**What you need to do:** Copy task for the material below: print the line with "Click the browser profile avatar icon" and every line after it to the end, exactly as written, without the pictures.

___ Data extract

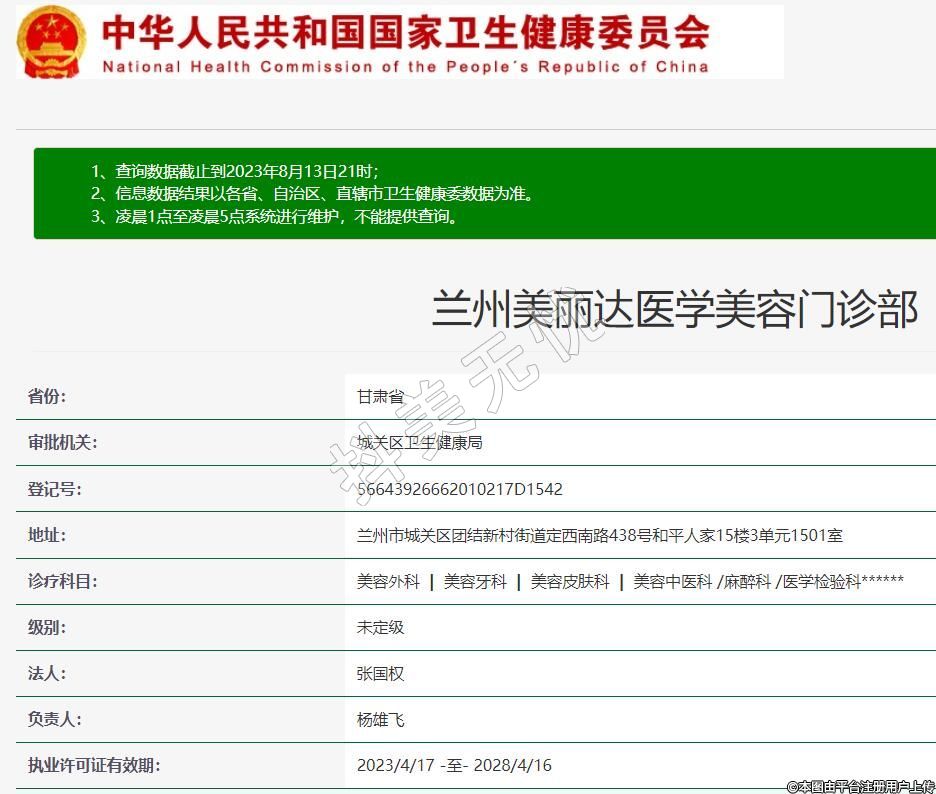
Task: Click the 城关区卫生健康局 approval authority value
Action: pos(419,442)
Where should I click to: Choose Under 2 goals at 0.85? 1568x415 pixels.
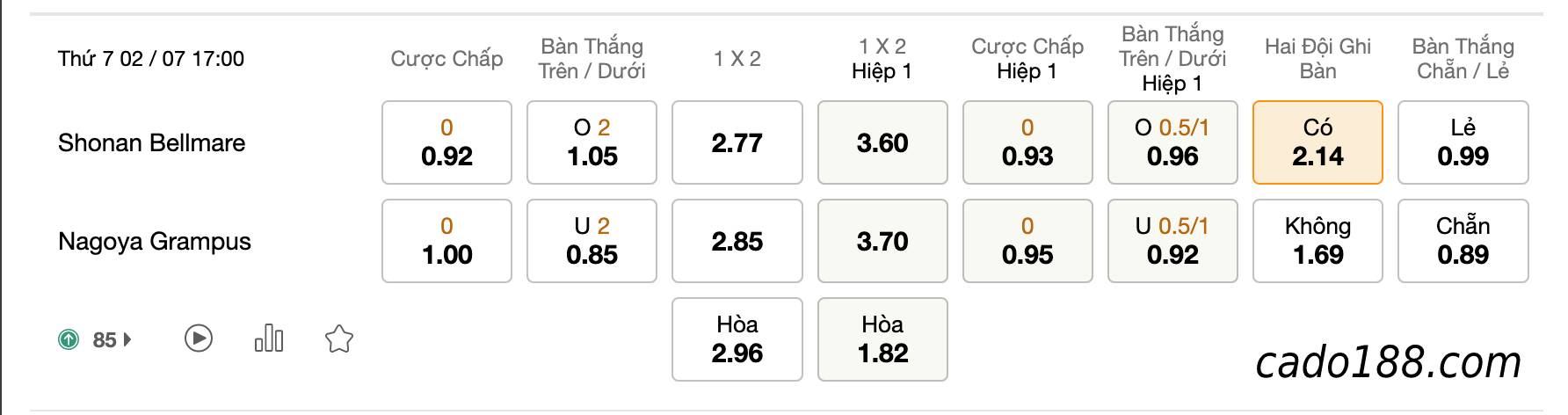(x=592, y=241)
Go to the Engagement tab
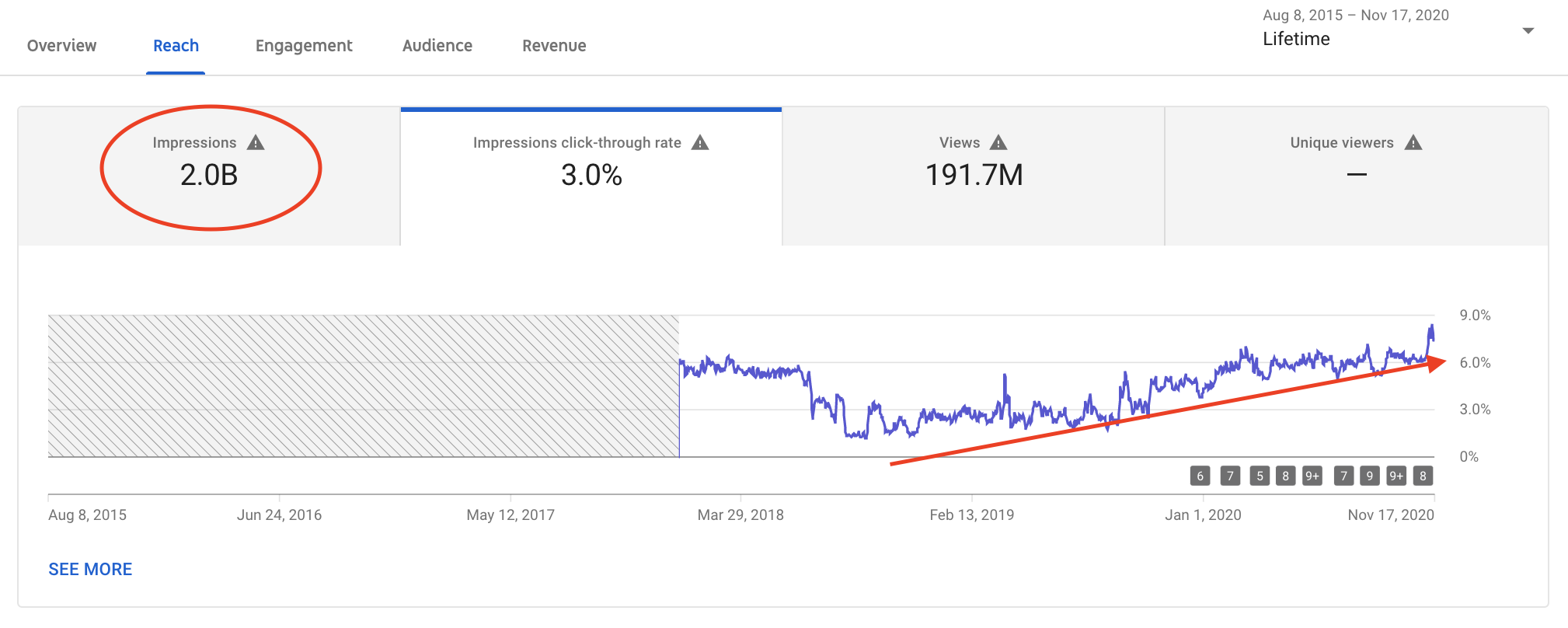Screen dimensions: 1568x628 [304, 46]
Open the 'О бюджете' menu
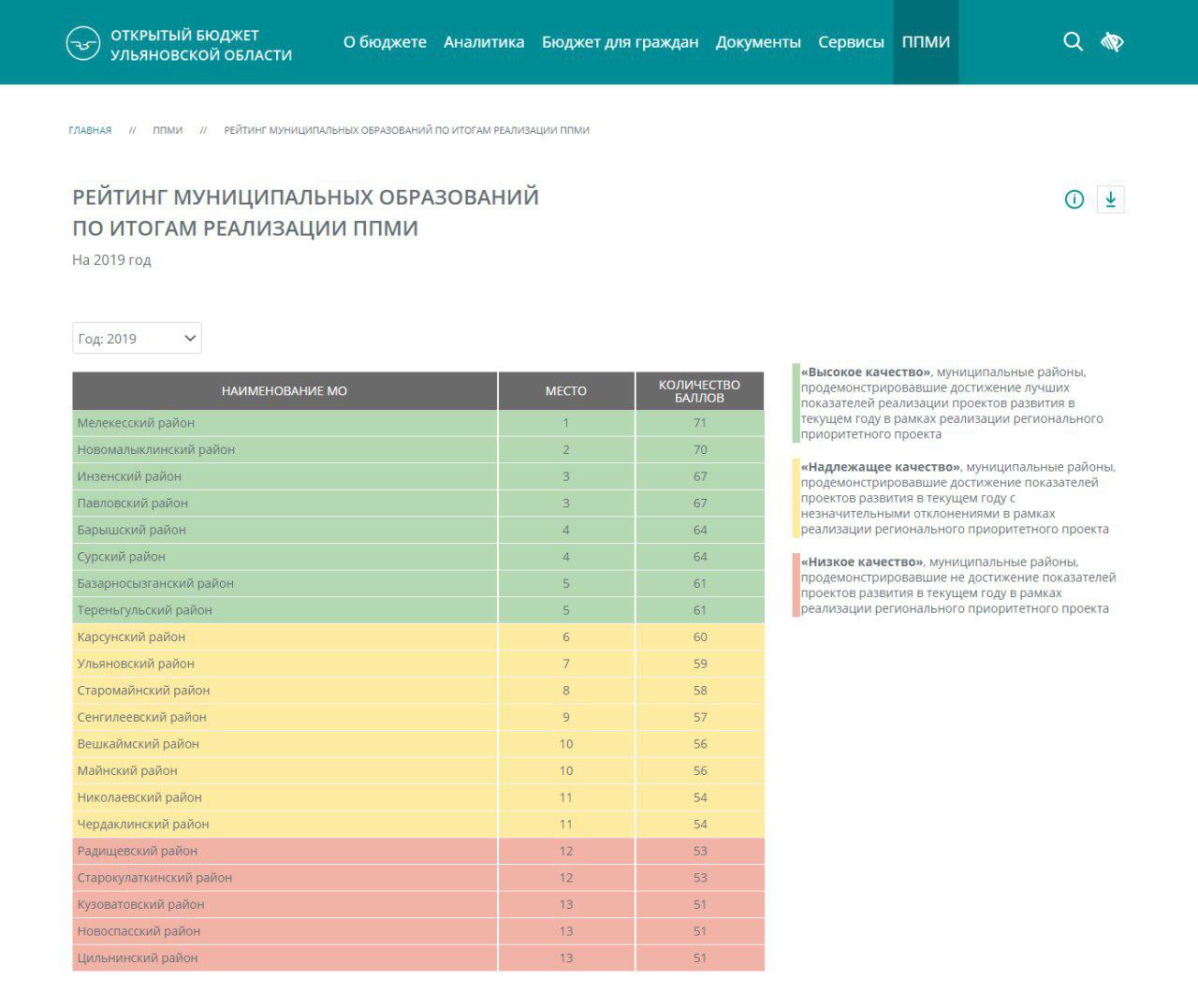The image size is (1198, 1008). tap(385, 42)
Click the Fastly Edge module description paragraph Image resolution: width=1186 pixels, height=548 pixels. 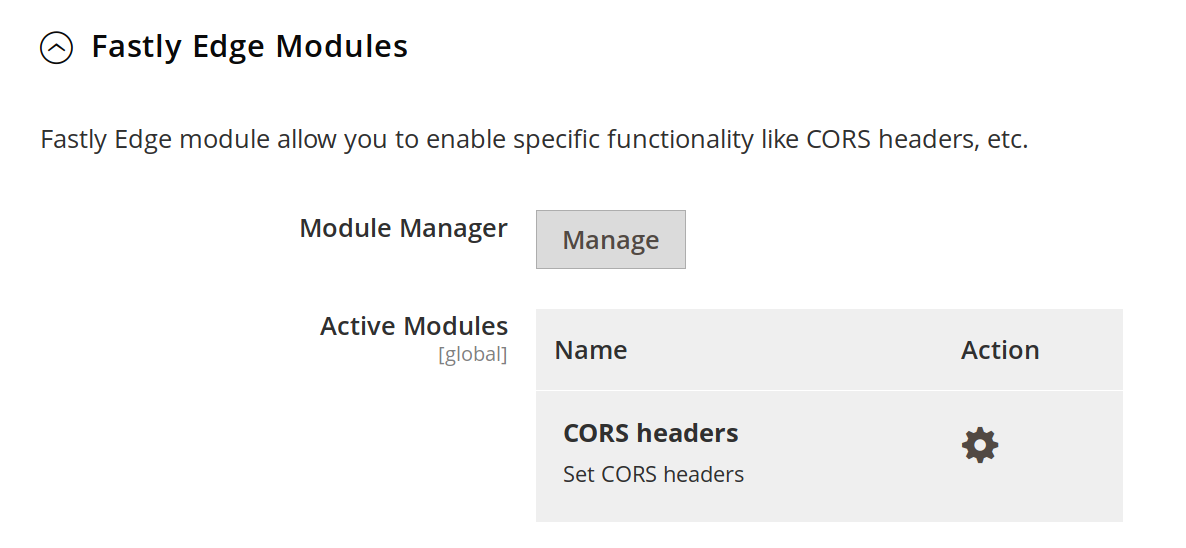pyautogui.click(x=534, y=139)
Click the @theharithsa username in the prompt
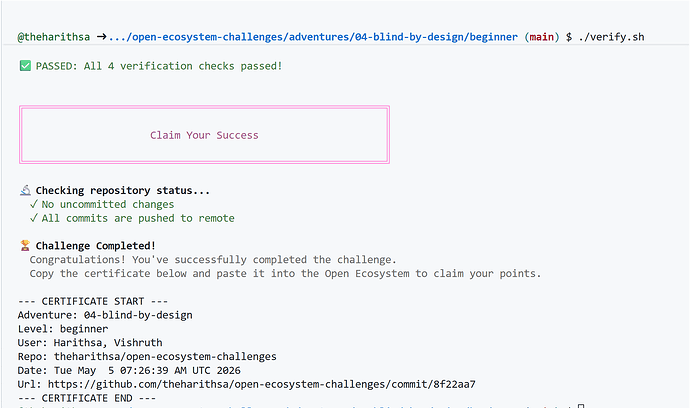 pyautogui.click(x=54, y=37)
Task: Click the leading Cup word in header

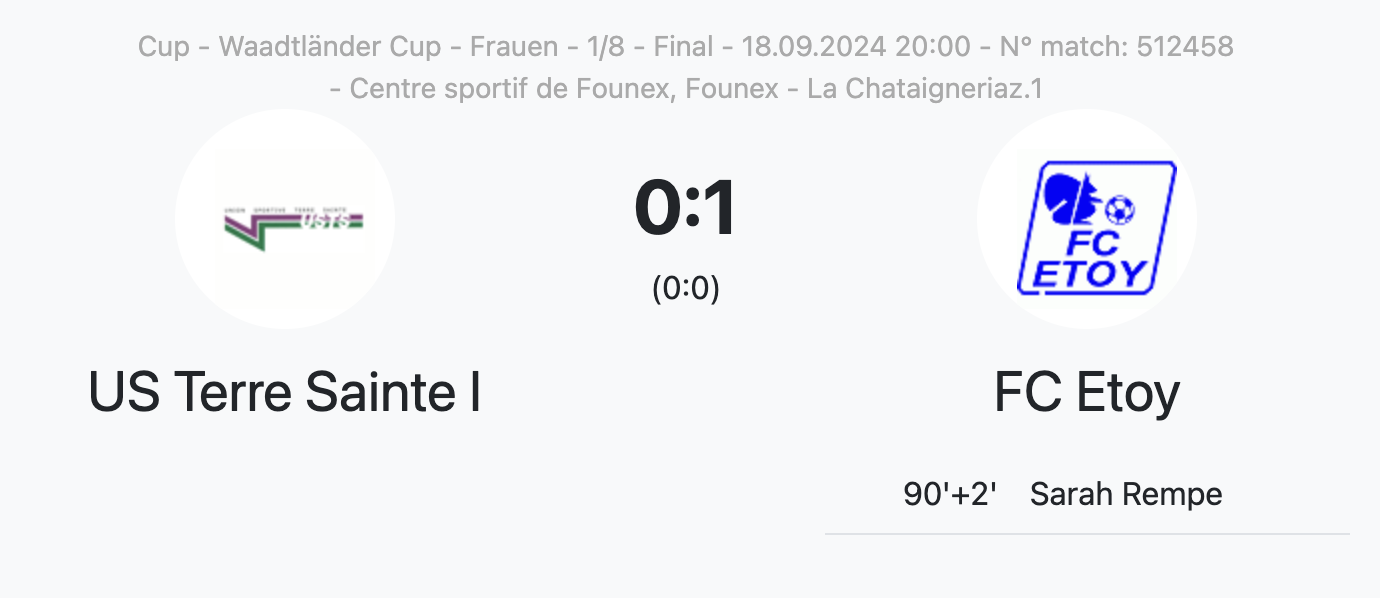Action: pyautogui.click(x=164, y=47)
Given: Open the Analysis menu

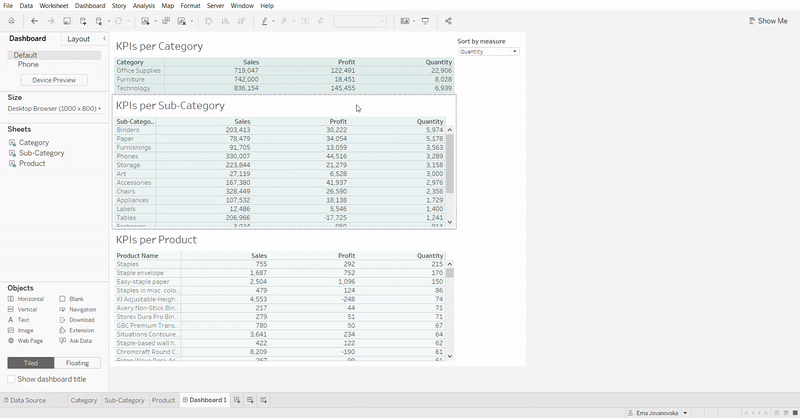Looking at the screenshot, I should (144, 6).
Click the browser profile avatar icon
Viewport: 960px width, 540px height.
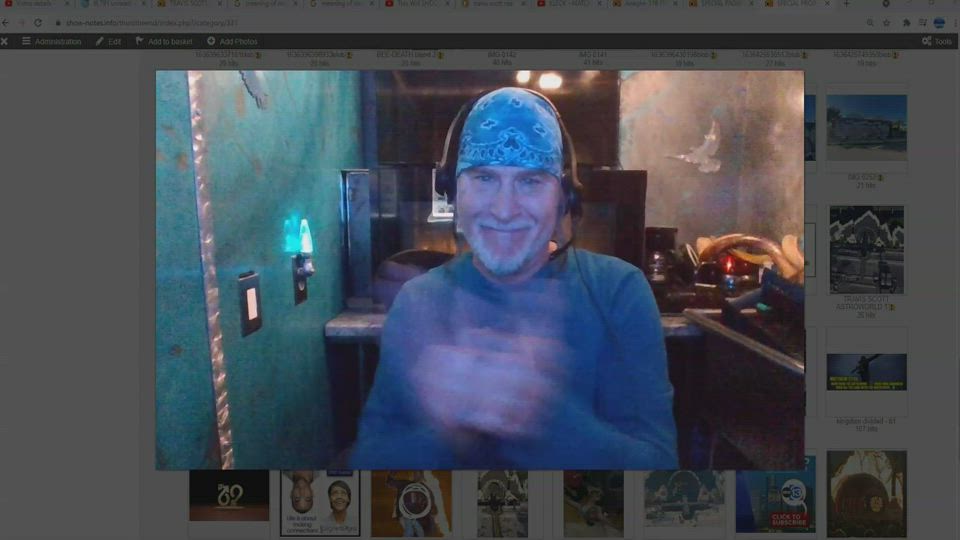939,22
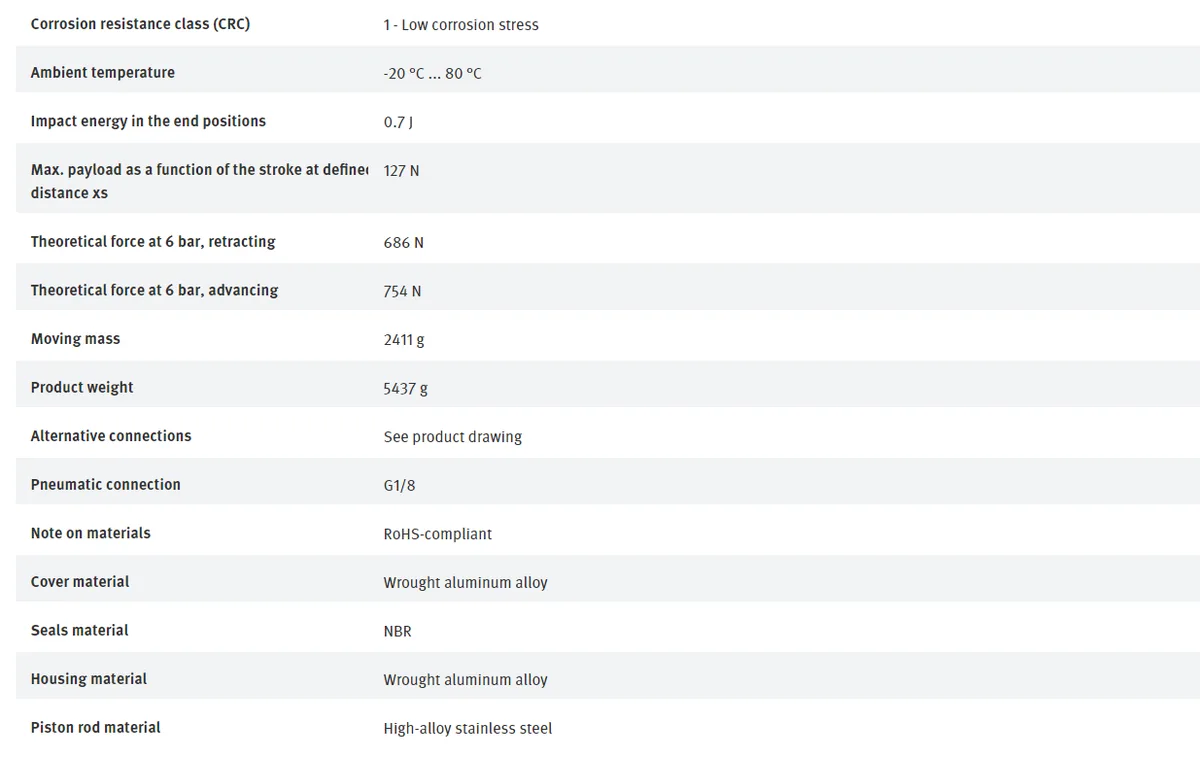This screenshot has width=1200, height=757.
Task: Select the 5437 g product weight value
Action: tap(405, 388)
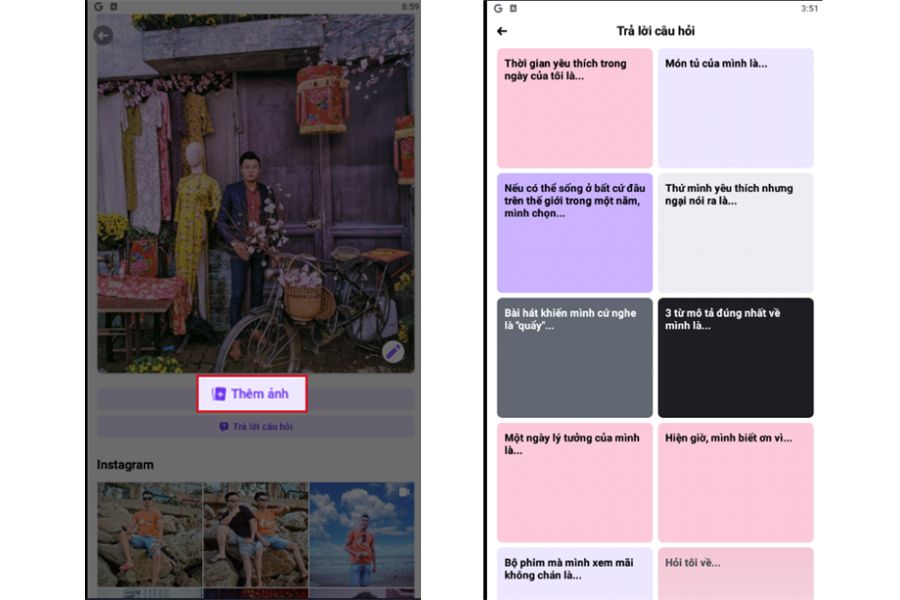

______

**Task output:**
Click the browser profile avatar icon
Viewport: 960px width, 540px height.
939,22
This screenshot has width=1200, height=757.
Task: Select the 5437 g product weight value
Action: tap(405, 388)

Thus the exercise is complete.